What is Model Validation?
Model validation is a technique to estimate model performance on unseen data. There are two common approaches: hold-out and cross-validation.
For hold-out validation, we split the training data into a training and validation set, which is similar to a test set. The other approach is K-Fold cross-validation, in which you do not need to split the data, but use the entire dataset. Depending on K, the number of folds, the data is divided into K groups; k-1 groups are trained, and then, the last group serves to evaluate. After every group has been used to evaluate the model, the average of all the scores is obtained; and thus, we obtain a validation score .
In practice, K-fold cross-validation is a more robust approach when compared to hold-out.

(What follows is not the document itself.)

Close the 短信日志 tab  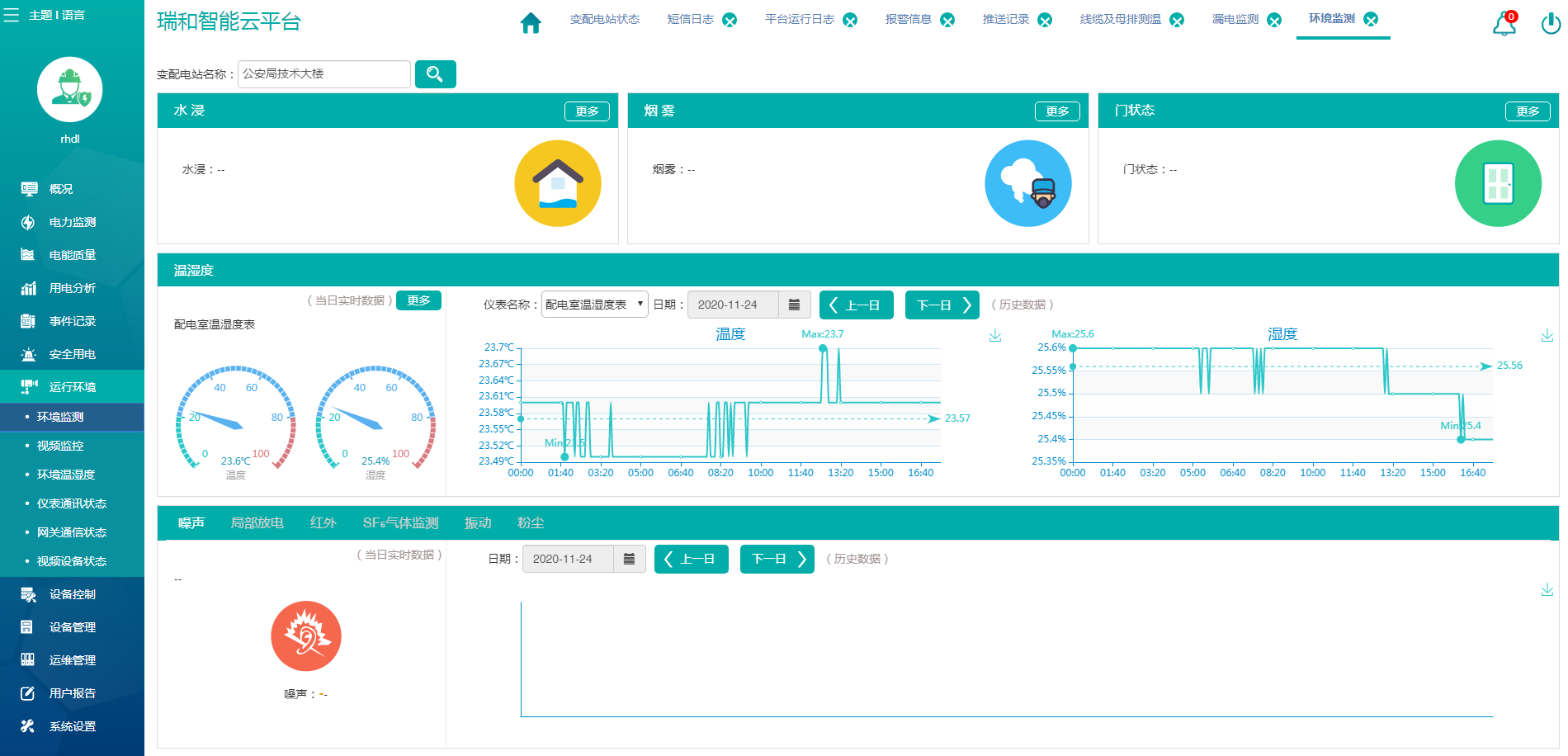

It estimates the model performance without having to sacrifice a validation split. Also, you avoid statistical issues with your validation split (it might be a “lucky” split, especially for imbalanced data). Good values for K are around 5 to 10. Comparing the K-fold validation metrics is a common approach to check the stability of the model performance.
In Driverless AI, with cross validation, the whole dataset is utilized, and each model is trained on a different subset of the training data. The following visualization shows an example of cross validation with 5 folds.
Driverless AI randomly splits the data into the specified number of folds for cross-validation. Users can also use their own pre-defined cross-validation split with the fold column.